EXERCISE ::
Once you reach the line containing "Given: Navigate back", copy it and every line after it exactly, through the end of the data below.

THE INPUT ::
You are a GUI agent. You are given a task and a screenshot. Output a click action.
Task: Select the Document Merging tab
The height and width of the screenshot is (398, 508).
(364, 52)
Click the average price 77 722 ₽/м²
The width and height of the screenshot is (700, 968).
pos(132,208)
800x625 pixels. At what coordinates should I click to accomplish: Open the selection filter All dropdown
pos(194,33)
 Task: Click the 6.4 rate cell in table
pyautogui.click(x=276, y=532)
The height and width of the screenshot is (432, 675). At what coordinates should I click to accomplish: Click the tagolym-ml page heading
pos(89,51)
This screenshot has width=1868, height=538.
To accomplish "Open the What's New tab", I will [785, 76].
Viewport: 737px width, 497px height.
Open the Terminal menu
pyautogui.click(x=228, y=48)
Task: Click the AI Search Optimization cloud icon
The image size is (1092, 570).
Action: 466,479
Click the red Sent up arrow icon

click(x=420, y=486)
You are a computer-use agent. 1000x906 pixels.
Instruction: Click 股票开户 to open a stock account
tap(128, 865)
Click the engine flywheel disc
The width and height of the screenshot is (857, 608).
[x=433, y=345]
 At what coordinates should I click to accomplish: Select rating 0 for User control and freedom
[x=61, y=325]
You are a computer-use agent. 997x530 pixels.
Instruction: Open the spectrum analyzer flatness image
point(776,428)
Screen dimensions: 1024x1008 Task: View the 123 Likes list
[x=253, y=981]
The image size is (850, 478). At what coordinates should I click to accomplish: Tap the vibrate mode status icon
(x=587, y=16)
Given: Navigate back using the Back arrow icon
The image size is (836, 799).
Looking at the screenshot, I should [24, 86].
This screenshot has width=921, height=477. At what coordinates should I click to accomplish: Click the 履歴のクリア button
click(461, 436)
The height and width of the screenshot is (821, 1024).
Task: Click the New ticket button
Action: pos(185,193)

RESPONSE TO THIS TASK ::
Given: Navigate back using the Back arrow icon
The image size is (836, 799).
Looking at the screenshot, I should [24, 86].
This screenshot has width=921, height=477. At what coordinates should I click to accomplish: Click the 履歴のクリア button
click(461, 436)
The height and width of the screenshot is (821, 1024).
Task: Click the New ticket button
Action: pos(185,193)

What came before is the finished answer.